The June quarter and 2018-19 inflation outcomes will be out this week and with the Reserve Bank already making very clear that further rate cuts are on the cards, the data will be somewhat anti-climatic.
Economists say with a 10% rise in petrol prices in the quarter headline inflation will be around 0.5% quarter on quarter and 1.5% year on year.
That compares to an annual rate of 1.3% in the March quarter and 1.8% for the year to December 2018. (the quarter on quarter rate in the three months to March was zero).
A 1.5% annual rate is what Federal Treasury forecast in the 2018-19 budget in May 2018 and it would be a touch softer than the 1.7% forecast by the Reserve Bank in its May Statement on Monetary Policy.
Underlying inflation is likely to remain unchanged at a subdued at 0.4% quarter on quarter and annual 1.4% reflecting weak consumer demand, ongoing spare capacity, and intense competition.
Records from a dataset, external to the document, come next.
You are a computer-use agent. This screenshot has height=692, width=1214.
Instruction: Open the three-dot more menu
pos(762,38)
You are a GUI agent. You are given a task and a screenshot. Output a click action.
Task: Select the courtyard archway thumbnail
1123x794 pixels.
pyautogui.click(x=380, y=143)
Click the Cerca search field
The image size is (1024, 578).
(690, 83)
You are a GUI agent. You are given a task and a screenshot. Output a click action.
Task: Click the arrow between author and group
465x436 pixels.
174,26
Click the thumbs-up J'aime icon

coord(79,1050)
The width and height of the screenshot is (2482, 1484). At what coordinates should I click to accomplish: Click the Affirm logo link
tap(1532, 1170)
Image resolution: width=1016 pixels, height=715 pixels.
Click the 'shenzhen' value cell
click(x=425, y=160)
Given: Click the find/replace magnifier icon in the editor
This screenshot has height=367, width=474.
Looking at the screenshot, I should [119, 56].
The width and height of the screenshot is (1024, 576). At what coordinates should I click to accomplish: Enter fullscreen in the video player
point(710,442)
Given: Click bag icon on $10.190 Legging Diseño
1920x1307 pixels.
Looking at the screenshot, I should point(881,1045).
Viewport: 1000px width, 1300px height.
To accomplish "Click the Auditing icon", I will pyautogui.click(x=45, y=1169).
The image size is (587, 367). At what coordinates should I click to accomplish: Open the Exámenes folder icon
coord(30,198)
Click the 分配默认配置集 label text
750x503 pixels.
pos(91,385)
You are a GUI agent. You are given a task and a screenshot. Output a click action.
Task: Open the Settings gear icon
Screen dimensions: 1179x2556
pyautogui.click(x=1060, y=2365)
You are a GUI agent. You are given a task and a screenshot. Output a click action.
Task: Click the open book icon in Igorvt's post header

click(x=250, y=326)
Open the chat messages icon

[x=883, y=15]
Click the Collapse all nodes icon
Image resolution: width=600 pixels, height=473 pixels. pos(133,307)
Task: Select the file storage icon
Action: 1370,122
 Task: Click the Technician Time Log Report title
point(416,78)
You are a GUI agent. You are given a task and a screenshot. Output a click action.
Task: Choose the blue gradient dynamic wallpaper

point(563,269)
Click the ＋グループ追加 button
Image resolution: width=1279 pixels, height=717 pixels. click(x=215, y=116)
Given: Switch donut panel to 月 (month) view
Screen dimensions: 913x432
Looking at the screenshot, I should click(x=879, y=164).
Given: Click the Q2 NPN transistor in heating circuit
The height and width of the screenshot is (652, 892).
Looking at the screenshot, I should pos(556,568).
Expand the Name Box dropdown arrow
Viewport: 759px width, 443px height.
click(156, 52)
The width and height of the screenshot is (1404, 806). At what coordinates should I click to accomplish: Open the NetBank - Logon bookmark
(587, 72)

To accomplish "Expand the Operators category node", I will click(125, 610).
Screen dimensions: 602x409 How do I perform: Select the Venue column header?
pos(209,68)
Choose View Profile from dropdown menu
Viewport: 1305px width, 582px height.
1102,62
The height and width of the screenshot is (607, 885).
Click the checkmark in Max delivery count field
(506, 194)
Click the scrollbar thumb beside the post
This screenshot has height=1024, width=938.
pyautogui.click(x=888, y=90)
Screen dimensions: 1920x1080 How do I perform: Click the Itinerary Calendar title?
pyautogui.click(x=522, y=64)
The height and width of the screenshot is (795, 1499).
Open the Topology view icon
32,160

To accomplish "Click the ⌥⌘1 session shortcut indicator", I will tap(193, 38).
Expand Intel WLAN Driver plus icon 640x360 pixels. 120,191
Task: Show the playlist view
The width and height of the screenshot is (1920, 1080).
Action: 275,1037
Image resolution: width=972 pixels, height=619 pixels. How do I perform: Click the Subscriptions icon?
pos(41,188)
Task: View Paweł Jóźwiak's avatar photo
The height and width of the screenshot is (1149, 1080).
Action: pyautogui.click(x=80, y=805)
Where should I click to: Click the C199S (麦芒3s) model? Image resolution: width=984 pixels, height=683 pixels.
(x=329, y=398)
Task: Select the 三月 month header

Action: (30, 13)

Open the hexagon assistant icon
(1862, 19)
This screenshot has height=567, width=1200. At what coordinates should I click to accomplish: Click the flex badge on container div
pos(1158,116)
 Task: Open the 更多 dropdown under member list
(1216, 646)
In any case, the report will not have an impact on RBA thinking except to confirm that inflation remains too low.
In other data expect a further fall in dwelling approvals (Tuesday), continuing modest credit growth in June and 2018-19 (Wednesday), a 0.1% rise in July CoreLogic house prices (Thursday) and a 0.3% rise in June retail sales (Friday) with June quarter real retail sales up 0.3%, according to estimates from the AMP’s Chief Economist, Dr Shane Oliver.
June half earnings reports will start to flow but with only a couple of major companies led by Rio Tinto on Thursday afternoon which reveal a strong result thanks to high iron ore prices.
One thing to look for from the Rio result will be the lost revenue (and profits) from the continuing production problems Rio is experiencing in the Pilbara with disruptions to iron ore exports in January, March, the impact of Cyclone Veronica and the current mining and quality problems at its Brockman mining hub.
The monthly survey of manufacturing for July will be out on Thursday and is likely to show another contraction.